(begin)

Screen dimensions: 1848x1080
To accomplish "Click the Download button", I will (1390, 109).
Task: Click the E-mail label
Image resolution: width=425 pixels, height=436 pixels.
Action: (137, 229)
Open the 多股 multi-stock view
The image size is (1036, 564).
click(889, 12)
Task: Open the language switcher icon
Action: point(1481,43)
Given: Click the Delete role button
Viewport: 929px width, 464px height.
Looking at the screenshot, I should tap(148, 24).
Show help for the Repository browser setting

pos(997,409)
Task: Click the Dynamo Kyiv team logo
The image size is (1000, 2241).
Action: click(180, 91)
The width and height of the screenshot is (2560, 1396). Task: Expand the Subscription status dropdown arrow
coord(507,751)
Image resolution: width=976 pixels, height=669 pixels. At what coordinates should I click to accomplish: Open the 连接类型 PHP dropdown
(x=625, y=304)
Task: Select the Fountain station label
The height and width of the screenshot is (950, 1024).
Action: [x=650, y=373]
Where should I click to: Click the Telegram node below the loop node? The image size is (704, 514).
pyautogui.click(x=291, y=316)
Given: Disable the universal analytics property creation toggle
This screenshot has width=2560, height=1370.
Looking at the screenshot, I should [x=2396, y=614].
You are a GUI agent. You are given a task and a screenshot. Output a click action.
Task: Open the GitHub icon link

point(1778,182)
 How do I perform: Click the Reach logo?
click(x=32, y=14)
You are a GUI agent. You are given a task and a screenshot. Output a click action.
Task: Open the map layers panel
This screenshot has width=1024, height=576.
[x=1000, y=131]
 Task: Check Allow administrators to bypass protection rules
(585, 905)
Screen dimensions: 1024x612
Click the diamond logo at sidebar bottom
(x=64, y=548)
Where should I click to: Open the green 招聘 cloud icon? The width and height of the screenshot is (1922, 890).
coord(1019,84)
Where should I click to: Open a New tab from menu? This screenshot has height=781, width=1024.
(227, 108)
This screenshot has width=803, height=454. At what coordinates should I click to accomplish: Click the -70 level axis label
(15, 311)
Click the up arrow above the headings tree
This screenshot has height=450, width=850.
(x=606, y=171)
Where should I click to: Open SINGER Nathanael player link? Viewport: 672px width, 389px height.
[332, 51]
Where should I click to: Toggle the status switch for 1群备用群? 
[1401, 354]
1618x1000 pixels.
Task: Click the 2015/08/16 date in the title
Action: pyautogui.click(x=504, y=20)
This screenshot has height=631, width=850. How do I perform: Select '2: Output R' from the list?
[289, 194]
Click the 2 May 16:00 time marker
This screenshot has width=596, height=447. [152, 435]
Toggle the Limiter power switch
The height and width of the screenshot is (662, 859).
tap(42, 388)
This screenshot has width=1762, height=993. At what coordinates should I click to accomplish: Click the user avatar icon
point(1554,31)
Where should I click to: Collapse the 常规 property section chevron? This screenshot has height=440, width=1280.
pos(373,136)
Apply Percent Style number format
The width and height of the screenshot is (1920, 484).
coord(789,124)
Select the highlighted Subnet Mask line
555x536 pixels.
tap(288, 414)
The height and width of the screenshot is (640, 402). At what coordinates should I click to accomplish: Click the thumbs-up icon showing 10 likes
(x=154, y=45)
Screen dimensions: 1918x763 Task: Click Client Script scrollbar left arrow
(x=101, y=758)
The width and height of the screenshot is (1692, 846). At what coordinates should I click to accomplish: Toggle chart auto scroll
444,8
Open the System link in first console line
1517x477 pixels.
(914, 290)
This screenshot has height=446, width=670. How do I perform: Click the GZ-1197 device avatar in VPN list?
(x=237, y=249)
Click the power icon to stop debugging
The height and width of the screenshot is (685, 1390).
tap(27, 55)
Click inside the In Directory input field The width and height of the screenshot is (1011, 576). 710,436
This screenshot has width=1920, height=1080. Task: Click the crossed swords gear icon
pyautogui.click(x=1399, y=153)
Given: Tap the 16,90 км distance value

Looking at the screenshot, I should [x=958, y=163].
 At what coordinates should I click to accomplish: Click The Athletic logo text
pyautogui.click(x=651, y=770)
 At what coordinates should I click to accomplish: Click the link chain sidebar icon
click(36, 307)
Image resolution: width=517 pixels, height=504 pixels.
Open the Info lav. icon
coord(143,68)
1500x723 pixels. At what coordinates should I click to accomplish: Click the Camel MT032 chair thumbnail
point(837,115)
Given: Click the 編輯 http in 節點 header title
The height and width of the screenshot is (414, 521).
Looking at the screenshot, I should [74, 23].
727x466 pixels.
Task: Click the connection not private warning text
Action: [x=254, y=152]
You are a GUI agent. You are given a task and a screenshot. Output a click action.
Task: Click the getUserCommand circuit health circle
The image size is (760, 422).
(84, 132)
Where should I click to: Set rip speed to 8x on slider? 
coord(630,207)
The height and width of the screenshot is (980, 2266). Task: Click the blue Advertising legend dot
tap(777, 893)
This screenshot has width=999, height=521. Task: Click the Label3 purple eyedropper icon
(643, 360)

(end)

**Given problem:**
Turn the lines of these records into a numbered list, omitting any blank lines.

**Response to the task:**
1. Screen dimensions: 1848x1080
2. To accomplish "Click the Download button", I will (1390, 109).
3. Task: Click the E-mail label
4. Image resolution: width=425 pixels, height=436 pixels.
5. Action: (137, 229)
6. Open the 多股 multi-stock view
7. The image size is (1036, 564).
8. click(889, 12)
9. Task: Open the language switcher icon
10. Action: point(1481,43)
11. Given: Click the Delete role button
12. Viewport: 929px width, 464px height.
13. Looking at the screenshot, I should tap(148, 24).
14. Show help for the Repository browser setting
15. pos(997,409)
16. Task: Click the Dynamo Kyiv team logo
17. The image size is (1000, 2241).
18. Action: click(180, 91)
19. The width and height of the screenshot is (2560, 1396). Task: Expand the Subscription status dropdown arrow
20. coord(507,751)
21. Image resolution: width=976 pixels, height=669 pixels. At what coordinates should I click to accomplish: Open the 连接类型 PHP dropdown
22. (x=625, y=304)
23. Task: Select the Fountain station label
24. The height and width of the screenshot is (950, 1024).
25. Action: [x=650, y=373]
26. Where should I click to: Click the Telegram node below the loop node? The image size is (704, 514).
27. pyautogui.click(x=291, y=316)
28. Given: Disable the universal analytics property creation toggle
29. This screenshot has width=2560, height=1370.
30. Looking at the screenshot, I should [x=2396, y=614].
31. You are a GUI agent. You are given a task and a screenshot. Output a click action.
32. Task: Open the GitHub icon link
33. point(1778,182)
34.  How do I perform: Click the Reach logo?
35. click(x=32, y=14)
36. You are a GUI agent. You are given a task and a screenshot. Output a click action.
37. Task: Open the map layers panel
38. This screenshot has width=1024, height=576.
39. [x=1000, y=131]
40.  Task: Check Allow administrators to bypass protection rules
41. (585, 905)
42. Screen dimensions: 1024x612
43. Click the diamond logo at sidebar bottom
44. (x=64, y=548)
45. Where should I click to: Open the green 招聘 cloud icon? The width and height of the screenshot is (1922, 890).
46. coord(1019,84)
47. Where should I click to: Open a New tab from menu? This screenshot has height=781, width=1024.
48. (227, 108)
49. This screenshot has width=803, height=454. At what coordinates should I click to accomplish: Click the -70 level axis label
50. (15, 311)
51. Click the up arrow above the headings tree
52. This screenshot has height=450, width=850.
53. (x=606, y=171)
54. Where should I click to: Open SINGER Nathanael player link? Viewport: 672px width, 389px height.
55. [332, 51]
56. Where should I click to: Toggle the status switch for 1群备用群? 
57. [1401, 354]
58. 1618x1000 pixels.
59. Task: Click the 2015/08/16 date in the title
60. Action: pyautogui.click(x=504, y=20)
61. This screenshot has height=631, width=850. How do I perform: Select '2: Output R' from the list?
62. [289, 194]
63. Click the 2 May 16:00 time marker
64. This screenshot has width=596, height=447. [152, 435]
65. Toggle the Limiter power switch
66. The height and width of the screenshot is (662, 859).
67. tap(42, 388)
68. This screenshot has width=1762, height=993. At what coordinates should I click to accomplish: Click the user avatar icon
69. point(1554,31)
70. Where should I click to: Collapse the 常规 property section chevron? This screenshot has height=440, width=1280.
71. pos(373,136)
72. Apply Percent Style number format
73. The width and height of the screenshot is (1920, 484).
74. coord(789,124)
75. Select the highlighted Subnet Mask line
76. 555x536 pixels.
77. tap(288, 414)
78. The height and width of the screenshot is (640, 402). At what coordinates should I click to accomplish: Click the thumbs-up icon showing 10 likes
79. (x=154, y=45)
80. Screen dimensions: 1918x763 Task: Click Client Script scrollbar left arrow
81. (x=101, y=758)
82. The width and height of the screenshot is (1692, 846). At what coordinates should I click to accomplish: Toggle chart auto scroll
83. 444,8
84. Open the System link in first console line
85. 1517x477 pixels.
86. (914, 290)
87. This screenshot has height=446, width=670. How do I perform: Click the GZ-1197 device avatar in VPN list?
88. (x=237, y=249)
89. Click the power icon to stop debugging
90. The height and width of the screenshot is (685, 1390).
91. tap(27, 55)
92. Click inside the In Directory input field The width and height of the screenshot is (1011, 576). 710,436
93. This screenshot has width=1920, height=1080. Task: Click the crossed swords gear icon
94. pyautogui.click(x=1399, y=153)
95. Given: Tap the 16,90 км distance value
96. Looking at the screenshot, I should [x=958, y=163].
97.  At what coordinates should I click to accomplish: Click The Athletic logo text
98. pyautogui.click(x=651, y=770)
99.  At what coordinates should I click to accomplish: Click the link chain sidebar icon
100. click(36, 307)
101. Image resolution: width=517 pixels, height=504 pixels.
102. Open the Info lav. icon
103. coord(143,68)
104. 1500x723 pixels. At what coordinates should I click to accomplish: Click the Camel MT032 chair thumbnail
105. point(837,115)
106. Given: Click the 編輯 http in 節點 header title
107. The height and width of the screenshot is (414, 521).
108. Looking at the screenshot, I should [74, 23].
109. 727x466 pixels.
110. Task: Click the connection not private warning text
111. Action: [x=254, y=152]
112. You are a GUI agent. You are given a task and a screenshot. Output a click action.
113. Task: Click the getUserCommand circuit health circle
114. The image size is (760, 422).
115. (84, 132)
116. Where should I click to: Set rip speed to 8x on slider? 
117. coord(630,207)
118. The height and width of the screenshot is (980, 2266). Task: Click the blue Advertising legend dot
119. tap(777, 893)
120. This screenshot has width=999, height=521. Task: Click the Label3 purple eyedropper icon
121. (643, 360)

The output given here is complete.